(Records of text and element pointing)
*****
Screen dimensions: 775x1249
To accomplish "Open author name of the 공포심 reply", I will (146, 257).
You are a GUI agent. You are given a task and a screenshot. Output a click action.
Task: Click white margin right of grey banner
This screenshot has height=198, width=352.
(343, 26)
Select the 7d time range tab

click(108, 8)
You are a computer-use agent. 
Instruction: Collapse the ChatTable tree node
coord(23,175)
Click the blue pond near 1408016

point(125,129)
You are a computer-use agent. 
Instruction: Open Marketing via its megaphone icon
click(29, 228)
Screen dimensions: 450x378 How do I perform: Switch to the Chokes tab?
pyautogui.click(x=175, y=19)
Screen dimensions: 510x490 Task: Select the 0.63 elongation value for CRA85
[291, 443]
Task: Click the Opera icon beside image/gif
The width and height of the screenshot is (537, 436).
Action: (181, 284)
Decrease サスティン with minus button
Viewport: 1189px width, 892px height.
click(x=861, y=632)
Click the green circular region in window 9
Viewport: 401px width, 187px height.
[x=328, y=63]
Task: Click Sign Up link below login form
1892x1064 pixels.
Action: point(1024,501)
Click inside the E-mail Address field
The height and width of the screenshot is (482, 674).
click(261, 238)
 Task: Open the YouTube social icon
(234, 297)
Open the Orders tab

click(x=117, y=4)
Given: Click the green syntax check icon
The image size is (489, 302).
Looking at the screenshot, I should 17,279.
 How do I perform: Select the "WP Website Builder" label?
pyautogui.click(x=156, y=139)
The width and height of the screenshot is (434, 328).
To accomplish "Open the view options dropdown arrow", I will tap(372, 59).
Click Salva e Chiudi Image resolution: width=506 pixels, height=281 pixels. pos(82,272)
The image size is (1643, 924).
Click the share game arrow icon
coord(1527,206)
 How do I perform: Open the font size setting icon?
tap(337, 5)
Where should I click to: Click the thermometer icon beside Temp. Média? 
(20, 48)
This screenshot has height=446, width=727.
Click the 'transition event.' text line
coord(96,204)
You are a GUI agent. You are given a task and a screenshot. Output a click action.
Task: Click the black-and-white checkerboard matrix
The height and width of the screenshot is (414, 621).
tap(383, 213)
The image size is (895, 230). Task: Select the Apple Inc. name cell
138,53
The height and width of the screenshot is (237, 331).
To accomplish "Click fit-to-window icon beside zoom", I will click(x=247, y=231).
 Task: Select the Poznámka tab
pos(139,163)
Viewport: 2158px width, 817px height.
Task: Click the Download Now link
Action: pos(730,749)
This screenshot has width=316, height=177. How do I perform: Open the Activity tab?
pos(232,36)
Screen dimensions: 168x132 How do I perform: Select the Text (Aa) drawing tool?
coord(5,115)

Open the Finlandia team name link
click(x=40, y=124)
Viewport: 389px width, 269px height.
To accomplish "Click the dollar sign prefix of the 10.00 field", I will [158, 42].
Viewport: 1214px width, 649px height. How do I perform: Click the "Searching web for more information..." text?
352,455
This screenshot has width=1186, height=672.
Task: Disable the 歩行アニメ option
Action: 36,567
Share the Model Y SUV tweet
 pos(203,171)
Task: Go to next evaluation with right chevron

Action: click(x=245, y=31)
*****
*Stated problem*.
Pull out every line of the records above that contains the word "size" and copy each one.

*Completed exercise*.
The image size is (489, 302).
The image size is (1643, 924).
 How do I perform: Open the font size setting icon?
The image size is (895, 230). Task: Select the Apple Inc. name cell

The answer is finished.